__EXERCISE TEXT__.
((
Germany: National bans of GM crops
Germany prohibits the cultivation of MON 810 under a Ministry announcement. No detailed reasons and offical documents of the ban were sent to the EU and EFSA. Germany never fulfilled the legal conditions to impose the ban, but the ban remains in place unchallenged.
German ban of genetically modified maize line MON810
Legal ground for ban quoted: National ruling
- Ban: The cultivation of MON810 was prohibited by a Ministry announcement. There was no formal submission to the EU of the measure adopted at national level.
- EFSA: No scientific opinion of EFSA was released since Germany has never submitted any scientific documentation to the European Union
Reactions European Commission, European Court of Justice, national courts
- Failure to fulfill legal requirements: The ban has been in place since 2009 although Germany has never started the formal procedure foreseen by the article 23 of Directive 2001/18/EC to which the German Ministry announcement made reference. Germany has also not provided detailed grounds for considering that genetically modified maize MON 810 constitutes a risk to human health or environment.
- No action of the EC: The European Commission did not take any action against the German ban.
General situation of GM crops in Germany
Pilot survey conducted by InnoPlanta (Germany, www.innoplanta.de)
Germany remains a leading agricultural producer in the EU, even though the number of farms and farm workers has gradually declined over the years. With 59 per cent of the total crop growing area, grain cultivation takes up most of the arable land.
Wheat (3.3 million ha); maize (2.3 million ha); barley (1.6 million ha); oilseed rape (1.45 million ha); rye (630 000 ha); sugarbeet (360 000 ha); potato (255 000 ha). Key constraints include insect pests, fungal diseases and viruses.
The number of field trials significantly decreased in recent years due to regulatory uncertainty and field trial destructions. Moreover, academic research into the development of peas with fungal- and insect-resistance was relocated from Germany to the USA in 2009, as an example of “brain drain” encouraged by government policies and field destructions. Still, in terms of ongoing R&D, there are promising results from research looking into increased protein content in wheat; barley with fungal resistance; and, poplar with increased productivity.
Although approved for cultivation under EU Directives, the German government formally suspended the authorization of GM insect-resistant maize in 2009, following a similar ban in France.
Experiences of farmers
During the period 2006-08, GM maize was produced on a limited scale, reaching around 3 000 ha in 2008. Farmers reported positive results, most notably in terms of increased yields and reduced pesticide costs. However, farmers and scientists alike have been affected by the destruction of crop fields and experimental field trials by activists. These acts are facilitated by a detailed GM field register, which can be accessed via the Internet.
))
__GIVEN DATA__.
((
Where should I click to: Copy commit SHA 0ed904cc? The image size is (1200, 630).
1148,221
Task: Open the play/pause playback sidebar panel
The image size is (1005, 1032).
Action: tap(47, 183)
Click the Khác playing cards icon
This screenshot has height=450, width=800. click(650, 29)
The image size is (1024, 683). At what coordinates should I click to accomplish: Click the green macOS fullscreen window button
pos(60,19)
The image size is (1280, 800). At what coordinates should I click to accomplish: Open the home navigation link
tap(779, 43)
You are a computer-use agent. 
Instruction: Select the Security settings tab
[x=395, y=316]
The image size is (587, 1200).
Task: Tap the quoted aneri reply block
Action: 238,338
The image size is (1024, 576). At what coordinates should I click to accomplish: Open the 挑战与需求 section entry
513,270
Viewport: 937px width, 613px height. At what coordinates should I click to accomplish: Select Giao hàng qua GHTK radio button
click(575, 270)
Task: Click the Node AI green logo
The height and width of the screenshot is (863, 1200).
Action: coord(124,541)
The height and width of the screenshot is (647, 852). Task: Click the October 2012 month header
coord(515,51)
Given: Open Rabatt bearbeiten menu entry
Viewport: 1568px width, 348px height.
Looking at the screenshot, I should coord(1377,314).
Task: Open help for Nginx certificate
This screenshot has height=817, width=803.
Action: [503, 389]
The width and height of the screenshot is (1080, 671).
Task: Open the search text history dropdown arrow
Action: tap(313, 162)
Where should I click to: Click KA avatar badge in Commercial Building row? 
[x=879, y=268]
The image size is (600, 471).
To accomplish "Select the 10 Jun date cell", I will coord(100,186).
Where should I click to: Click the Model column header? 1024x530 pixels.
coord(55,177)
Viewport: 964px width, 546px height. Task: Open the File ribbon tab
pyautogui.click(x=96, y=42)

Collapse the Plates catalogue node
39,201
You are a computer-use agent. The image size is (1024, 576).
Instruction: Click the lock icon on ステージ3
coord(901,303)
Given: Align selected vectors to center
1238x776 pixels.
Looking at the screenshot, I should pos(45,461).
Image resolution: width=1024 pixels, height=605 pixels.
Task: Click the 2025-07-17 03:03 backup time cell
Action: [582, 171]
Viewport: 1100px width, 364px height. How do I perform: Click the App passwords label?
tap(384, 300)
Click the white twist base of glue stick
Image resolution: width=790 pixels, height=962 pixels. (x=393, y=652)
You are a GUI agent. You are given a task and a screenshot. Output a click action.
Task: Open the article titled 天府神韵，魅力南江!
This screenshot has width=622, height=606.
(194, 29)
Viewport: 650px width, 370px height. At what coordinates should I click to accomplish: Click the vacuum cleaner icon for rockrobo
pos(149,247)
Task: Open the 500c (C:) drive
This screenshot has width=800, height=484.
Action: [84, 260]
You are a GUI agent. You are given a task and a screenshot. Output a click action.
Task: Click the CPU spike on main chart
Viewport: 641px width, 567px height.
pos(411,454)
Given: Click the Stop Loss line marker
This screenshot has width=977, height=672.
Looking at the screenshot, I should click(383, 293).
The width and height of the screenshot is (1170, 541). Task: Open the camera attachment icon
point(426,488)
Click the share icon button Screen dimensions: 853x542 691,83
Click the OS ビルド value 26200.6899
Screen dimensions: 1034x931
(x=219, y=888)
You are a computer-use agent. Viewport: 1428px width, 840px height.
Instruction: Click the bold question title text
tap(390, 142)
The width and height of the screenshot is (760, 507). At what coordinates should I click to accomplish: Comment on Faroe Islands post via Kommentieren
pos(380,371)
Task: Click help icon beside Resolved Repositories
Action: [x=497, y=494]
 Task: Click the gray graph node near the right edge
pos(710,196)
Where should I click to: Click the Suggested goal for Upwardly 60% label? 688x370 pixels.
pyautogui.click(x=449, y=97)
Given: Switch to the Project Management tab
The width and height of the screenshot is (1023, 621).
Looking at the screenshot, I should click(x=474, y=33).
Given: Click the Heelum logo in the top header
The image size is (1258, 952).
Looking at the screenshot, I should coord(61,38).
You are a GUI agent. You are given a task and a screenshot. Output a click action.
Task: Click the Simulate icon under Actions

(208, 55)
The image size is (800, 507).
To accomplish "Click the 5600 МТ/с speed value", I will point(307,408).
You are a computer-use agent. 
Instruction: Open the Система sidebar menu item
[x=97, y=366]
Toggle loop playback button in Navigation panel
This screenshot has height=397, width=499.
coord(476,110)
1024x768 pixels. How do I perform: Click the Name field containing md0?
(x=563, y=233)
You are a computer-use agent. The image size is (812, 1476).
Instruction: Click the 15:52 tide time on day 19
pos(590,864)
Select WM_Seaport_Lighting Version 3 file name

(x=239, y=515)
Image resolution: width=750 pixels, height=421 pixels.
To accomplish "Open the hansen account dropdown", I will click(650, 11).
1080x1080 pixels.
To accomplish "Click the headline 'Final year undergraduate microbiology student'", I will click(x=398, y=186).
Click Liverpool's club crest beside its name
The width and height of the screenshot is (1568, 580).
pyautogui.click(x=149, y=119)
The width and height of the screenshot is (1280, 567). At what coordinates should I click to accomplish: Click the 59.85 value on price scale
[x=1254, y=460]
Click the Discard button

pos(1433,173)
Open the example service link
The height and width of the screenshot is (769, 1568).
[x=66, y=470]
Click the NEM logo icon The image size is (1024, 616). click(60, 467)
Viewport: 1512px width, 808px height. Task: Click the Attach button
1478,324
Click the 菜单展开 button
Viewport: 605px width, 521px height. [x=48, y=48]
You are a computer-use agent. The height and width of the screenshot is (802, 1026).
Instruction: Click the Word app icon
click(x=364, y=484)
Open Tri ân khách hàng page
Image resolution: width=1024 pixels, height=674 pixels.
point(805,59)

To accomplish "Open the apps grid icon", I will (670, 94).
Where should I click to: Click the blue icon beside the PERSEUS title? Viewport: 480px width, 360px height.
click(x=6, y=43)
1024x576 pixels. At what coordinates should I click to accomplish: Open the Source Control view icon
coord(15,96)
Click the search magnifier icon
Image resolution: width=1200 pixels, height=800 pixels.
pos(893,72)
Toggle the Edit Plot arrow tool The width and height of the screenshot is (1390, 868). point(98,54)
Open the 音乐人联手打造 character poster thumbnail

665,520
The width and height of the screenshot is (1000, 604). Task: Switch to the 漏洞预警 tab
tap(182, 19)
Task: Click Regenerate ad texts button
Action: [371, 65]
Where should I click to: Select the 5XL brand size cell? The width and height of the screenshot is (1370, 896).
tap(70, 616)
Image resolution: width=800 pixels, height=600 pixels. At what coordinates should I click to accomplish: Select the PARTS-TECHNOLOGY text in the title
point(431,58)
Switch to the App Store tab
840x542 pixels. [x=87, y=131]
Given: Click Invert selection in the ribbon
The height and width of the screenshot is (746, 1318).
))
__EXERCISE INSTRUCTIONS__.
1. According to the text on German bans of GM crops, on about how many hectares was GM maize grown in Germany in 2008?
2. List every crop that the text on German bans of GM crops gives a growing area for, along with that area.
3. Repeat the part of the text on German bans of GM crops that opens with the words containing "Although approved for" and closes with "ban in France.".

__SOLUTIONS BY TASK__.
1. Around 3 000 ha.

2.
- Wheat: 3.3 million ha
- Maize: 2.3 million ha
- Barley: 1.6 million ha
- Oilseed rape: 1.45 million ha
- Rye: 630 000 ha
- Sugarbeet: 360 000 ha
- Potato: 255 000 ha

3.
Although approved for cultivation under EU Directives, the German government formally suspended the authorization of GM insect-resistant maize in 2009, following a similar ban in France.